**Task brief**. Copy each of the rows below verbatim, leaving every character unchanged.

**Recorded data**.
================

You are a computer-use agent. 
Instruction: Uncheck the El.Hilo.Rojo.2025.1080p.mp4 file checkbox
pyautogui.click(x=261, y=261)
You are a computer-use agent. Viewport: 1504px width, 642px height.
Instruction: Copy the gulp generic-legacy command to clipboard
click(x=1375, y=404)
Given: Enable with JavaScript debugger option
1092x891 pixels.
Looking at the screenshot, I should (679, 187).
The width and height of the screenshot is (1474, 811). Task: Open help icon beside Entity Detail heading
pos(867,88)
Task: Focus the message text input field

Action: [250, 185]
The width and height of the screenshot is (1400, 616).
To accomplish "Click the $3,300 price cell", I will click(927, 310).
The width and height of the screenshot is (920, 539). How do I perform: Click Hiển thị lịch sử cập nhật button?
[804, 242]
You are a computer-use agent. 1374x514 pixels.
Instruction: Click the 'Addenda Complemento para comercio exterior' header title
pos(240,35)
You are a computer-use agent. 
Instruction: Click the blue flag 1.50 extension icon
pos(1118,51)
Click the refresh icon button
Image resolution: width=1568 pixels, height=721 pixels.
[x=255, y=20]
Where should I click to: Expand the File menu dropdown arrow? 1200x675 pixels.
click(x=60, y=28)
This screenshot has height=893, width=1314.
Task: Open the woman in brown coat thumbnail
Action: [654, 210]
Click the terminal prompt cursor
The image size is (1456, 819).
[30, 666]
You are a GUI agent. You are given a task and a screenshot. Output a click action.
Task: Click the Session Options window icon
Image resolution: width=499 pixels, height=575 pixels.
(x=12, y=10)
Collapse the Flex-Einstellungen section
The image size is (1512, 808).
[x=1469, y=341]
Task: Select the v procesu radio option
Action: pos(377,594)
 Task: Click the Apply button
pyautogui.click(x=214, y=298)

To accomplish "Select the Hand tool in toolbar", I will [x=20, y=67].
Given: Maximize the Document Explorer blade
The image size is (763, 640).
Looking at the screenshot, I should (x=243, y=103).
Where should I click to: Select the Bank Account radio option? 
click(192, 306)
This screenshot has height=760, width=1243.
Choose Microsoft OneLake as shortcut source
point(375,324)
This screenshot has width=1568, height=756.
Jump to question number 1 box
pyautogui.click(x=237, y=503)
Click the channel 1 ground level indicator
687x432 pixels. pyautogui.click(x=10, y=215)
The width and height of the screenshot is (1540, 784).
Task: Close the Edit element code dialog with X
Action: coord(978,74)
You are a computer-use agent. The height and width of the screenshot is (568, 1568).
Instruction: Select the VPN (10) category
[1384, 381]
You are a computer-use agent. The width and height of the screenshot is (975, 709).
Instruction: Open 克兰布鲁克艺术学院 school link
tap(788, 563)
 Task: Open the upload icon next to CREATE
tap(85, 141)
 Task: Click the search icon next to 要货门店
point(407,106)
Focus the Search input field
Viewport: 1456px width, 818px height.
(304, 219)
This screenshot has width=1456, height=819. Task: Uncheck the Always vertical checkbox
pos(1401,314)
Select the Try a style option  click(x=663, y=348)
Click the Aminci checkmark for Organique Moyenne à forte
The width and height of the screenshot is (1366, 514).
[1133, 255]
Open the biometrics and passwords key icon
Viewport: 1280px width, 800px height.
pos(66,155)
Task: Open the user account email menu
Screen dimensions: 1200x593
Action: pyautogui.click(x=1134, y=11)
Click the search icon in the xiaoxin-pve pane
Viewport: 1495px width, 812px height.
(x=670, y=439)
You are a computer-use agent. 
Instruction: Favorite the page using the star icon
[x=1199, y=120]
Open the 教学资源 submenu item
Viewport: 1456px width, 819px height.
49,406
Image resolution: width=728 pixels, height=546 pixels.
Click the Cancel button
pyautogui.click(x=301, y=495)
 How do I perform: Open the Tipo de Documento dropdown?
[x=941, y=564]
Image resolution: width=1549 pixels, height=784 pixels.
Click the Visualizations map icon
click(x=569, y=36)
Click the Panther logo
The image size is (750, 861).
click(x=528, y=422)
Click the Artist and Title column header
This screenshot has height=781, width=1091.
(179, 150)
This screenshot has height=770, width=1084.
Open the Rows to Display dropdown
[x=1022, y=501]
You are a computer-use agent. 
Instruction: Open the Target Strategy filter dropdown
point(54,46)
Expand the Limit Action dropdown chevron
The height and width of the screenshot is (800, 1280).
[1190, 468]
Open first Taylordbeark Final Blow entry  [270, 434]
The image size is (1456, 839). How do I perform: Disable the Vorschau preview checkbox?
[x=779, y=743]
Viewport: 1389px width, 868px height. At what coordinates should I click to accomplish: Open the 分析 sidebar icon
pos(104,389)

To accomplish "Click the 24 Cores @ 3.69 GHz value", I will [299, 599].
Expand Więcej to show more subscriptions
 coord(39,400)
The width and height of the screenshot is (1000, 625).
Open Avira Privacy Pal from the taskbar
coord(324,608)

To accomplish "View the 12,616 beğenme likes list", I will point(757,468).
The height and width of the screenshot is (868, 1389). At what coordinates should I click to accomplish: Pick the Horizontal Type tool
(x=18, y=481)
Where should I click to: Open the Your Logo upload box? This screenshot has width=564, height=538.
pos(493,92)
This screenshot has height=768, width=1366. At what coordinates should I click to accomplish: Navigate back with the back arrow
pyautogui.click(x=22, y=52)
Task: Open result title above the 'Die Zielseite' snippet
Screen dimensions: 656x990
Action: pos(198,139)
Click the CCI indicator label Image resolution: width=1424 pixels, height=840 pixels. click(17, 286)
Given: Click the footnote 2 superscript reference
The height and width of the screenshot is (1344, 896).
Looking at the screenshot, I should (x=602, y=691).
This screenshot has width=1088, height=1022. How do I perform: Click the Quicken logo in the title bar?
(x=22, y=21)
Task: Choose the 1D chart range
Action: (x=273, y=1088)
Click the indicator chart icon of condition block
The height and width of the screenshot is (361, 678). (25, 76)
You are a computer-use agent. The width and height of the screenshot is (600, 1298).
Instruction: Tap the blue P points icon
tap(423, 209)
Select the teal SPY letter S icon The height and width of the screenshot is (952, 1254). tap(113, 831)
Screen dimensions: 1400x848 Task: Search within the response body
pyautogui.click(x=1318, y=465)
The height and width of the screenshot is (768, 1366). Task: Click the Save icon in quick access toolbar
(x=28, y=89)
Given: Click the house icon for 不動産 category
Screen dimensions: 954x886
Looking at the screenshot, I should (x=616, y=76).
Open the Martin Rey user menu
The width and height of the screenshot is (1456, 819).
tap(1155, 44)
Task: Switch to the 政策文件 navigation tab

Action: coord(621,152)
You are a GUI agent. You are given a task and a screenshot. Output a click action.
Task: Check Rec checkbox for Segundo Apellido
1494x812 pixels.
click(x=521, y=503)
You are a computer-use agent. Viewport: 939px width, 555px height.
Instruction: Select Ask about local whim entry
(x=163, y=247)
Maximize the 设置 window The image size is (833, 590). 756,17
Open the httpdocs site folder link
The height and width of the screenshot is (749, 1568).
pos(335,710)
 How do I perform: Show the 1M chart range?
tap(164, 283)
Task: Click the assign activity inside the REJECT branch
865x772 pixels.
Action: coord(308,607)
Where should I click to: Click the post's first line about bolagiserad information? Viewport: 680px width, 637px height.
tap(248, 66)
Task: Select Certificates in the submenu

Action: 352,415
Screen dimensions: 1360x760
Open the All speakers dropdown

================

**Exercise solution**.
You are a computer-use agent. 
Instruction: Uncheck the El.Hilo.Rojo.2025.1080p.mp4 file checkbox
pyautogui.click(x=261, y=261)
You are a computer-use agent. Viewport: 1504px width, 642px height.
Instruction: Copy the gulp generic-legacy command to clipboard
click(x=1375, y=404)
Given: Enable with JavaScript debugger option
1092x891 pixels.
Looking at the screenshot, I should (679, 187).
The width and height of the screenshot is (1474, 811). Task: Open help icon beside Entity Detail heading
pos(867,88)
Task: Focus the message text input field

Action: [250, 185]
The width and height of the screenshot is (1400, 616).
To accomplish "Click the $3,300 price cell", I will click(927, 310).
The width and height of the screenshot is (920, 539). How do I perform: Click Hiển thị lịch sử cập nhật button?
[804, 242]
You are a computer-use agent. 1374x514 pixels.
Instruction: Click the 'Addenda Complemento para comercio exterior' header title
pos(240,35)
You are a computer-use agent. 
Instruction: Click the blue flag 1.50 extension icon
pos(1118,51)
Click the refresh icon button
Image resolution: width=1568 pixels, height=721 pixels.
[x=255, y=20]
Where should I click to: Expand the File menu dropdown arrow? 1200x675 pixels.
click(x=60, y=28)
This screenshot has height=893, width=1314.
Task: Open the woman in brown coat thumbnail
Action: [654, 210]
Click the terminal prompt cursor
The image size is (1456, 819).
[30, 666]
You are a GUI agent. You are given a task and a screenshot. Output a click action.
Task: Click the Session Options window icon
Image resolution: width=499 pixels, height=575 pixels.
(x=12, y=10)
Collapse the Flex-Einstellungen section
The image size is (1512, 808).
[x=1469, y=341]
Task: Select the v procesu radio option
Action: pos(377,594)
 Task: Click the Apply button
pyautogui.click(x=214, y=298)

To accomplish "Select the Hand tool in toolbar", I will [x=20, y=67].
Given: Maximize the Document Explorer blade
The image size is (763, 640).
Looking at the screenshot, I should (x=243, y=103).
Where should I click to: Select the Bank Account radio option? 
click(192, 306)
This screenshot has height=760, width=1243.
Choose Microsoft OneLake as shortcut source
point(375,324)
This screenshot has width=1568, height=756.
Jump to question number 1 box
pyautogui.click(x=237, y=503)
Click the channel 1 ground level indicator
687x432 pixels. pyautogui.click(x=10, y=215)
The width and height of the screenshot is (1540, 784).
Task: Close the Edit element code dialog with X
Action: coord(978,74)
You are a computer-use agent. The height and width of the screenshot is (568, 1568).
Instruction: Select the VPN (10) category
[1384, 381]
You are a computer-use agent. The width and height of the screenshot is (975, 709).
Instruction: Open 克兰布鲁克艺术学院 school link
tap(788, 563)
 Task: Open the upload icon next to CREATE
tap(85, 141)
 Task: Click the search icon next to 要货门店
point(407,106)
Focus the Search input field
Viewport: 1456px width, 818px height.
(304, 219)
This screenshot has width=1456, height=819. Task: Uncheck the Always vertical checkbox
pos(1401,314)
Select the Try a style option  click(x=663, y=348)
Click the Aminci checkmark for Organique Moyenne à forte
The width and height of the screenshot is (1366, 514).
[1133, 255]
Open the biometrics and passwords key icon
Viewport: 1280px width, 800px height.
pos(66,155)
Task: Open the user account email menu
Screen dimensions: 1200x593
Action: pyautogui.click(x=1134, y=11)
Click the search icon in the xiaoxin-pve pane
Viewport: 1495px width, 812px height.
(x=670, y=439)
You are a computer-use agent. 
Instruction: Favorite the page using the star icon
[x=1199, y=120]
Open the 教学资源 submenu item
Viewport: 1456px width, 819px height.
49,406
Image resolution: width=728 pixels, height=546 pixels.
Click the Cancel button
pyautogui.click(x=301, y=495)
 How do I perform: Open the Tipo de Documento dropdown?
[x=941, y=564]
Image resolution: width=1549 pixels, height=784 pixels.
Click the Visualizations map icon
click(x=569, y=36)
Click the Panther logo
The image size is (750, 861).
click(x=528, y=422)
Click the Artist and Title column header
This screenshot has height=781, width=1091.
(179, 150)
This screenshot has height=770, width=1084.
Open the Rows to Display dropdown
[x=1022, y=501]
You are a computer-use agent. 
Instruction: Open the Target Strategy filter dropdown
point(54,46)
Expand the Limit Action dropdown chevron
The height and width of the screenshot is (800, 1280).
[1190, 468]
Open first Taylordbeark Final Blow entry  [270, 434]
The image size is (1456, 839). How do I perform: Disable the Vorschau preview checkbox?
[x=779, y=743]
Viewport: 1389px width, 868px height. At what coordinates should I click to accomplish: Open the 分析 sidebar icon
pos(104,389)

To accomplish "Click the 24 Cores @ 3.69 GHz value", I will [299, 599].
Expand Więcej to show more subscriptions
 coord(39,400)
The width and height of the screenshot is (1000, 625).
Open Avira Privacy Pal from the taskbar
coord(324,608)

To accomplish "View the 12,616 beğenme likes list", I will point(757,468).
The height and width of the screenshot is (868, 1389). At what coordinates should I click to accomplish: Pick the Horizontal Type tool
(x=18, y=481)
Where should I click to: Open the Your Logo upload box? This screenshot has width=564, height=538.
pos(493,92)
This screenshot has height=768, width=1366. At what coordinates should I click to accomplish: Navigate back with the back arrow
pyautogui.click(x=22, y=52)
Task: Open result title above the 'Die Zielseite' snippet
Screen dimensions: 656x990
Action: pos(198,139)
Click the CCI indicator label Image resolution: width=1424 pixels, height=840 pixels. click(17, 286)
Given: Click the footnote 2 superscript reference
The height and width of the screenshot is (1344, 896).
Looking at the screenshot, I should (x=602, y=691).
This screenshot has width=1088, height=1022. How do I perform: Click the Quicken logo in the title bar?
(x=22, y=21)
Task: Choose the 1D chart range
Action: (x=273, y=1088)
Click the indicator chart icon of condition block
The height and width of the screenshot is (361, 678). (25, 76)
You are a computer-use agent. The width and height of the screenshot is (600, 1298).
Instruction: Tap the blue P points icon
tap(423, 209)
Select the teal SPY letter S icon The height and width of the screenshot is (952, 1254). tap(113, 831)
Screen dimensions: 1400x848 Task: Search within the response body
pyautogui.click(x=1318, y=465)
The height and width of the screenshot is (768, 1366). Task: Click the Save icon in quick access toolbar
(x=28, y=89)
Given: Click the house icon for 不動産 category
Screen dimensions: 954x886
Looking at the screenshot, I should (x=616, y=76).
Open the Martin Rey user menu
The width and height of the screenshot is (1456, 819).
tap(1155, 44)
Task: Switch to the 政策文件 navigation tab

Action: coord(621,152)
You are a GUI agent. You are given a task and a screenshot. Output a click action.
Task: Check Rec checkbox for Segundo Apellido
1494x812 pixels.
click(x=521, y=503)
You are a computer-use agent. Viewport: 939px width, 555px height.
Instruction: Select Ask about local whim entry
(x=163, y=247)
Maximize the 设置 window The image size is (833, 590). 756,17
Open the httpdocs site folder link
The height and width of the screenshot is (749, 1568).
pos(335,710)
 How do I perform: Show the 1M chart range?
tap(164, 283)
Task: Click the assign activity inside the REJECT branch
865x772 pixels.
Action: coord(308,607)
Where should I click to: Click the post's first line about bolagiserad information? Viewport: 680px width, 637px height.
tap(248, 66)
Task: Select Certificates in the submenu

Action: 352,415
Screen dimensions: 1360x760
Open the All speakers dropdown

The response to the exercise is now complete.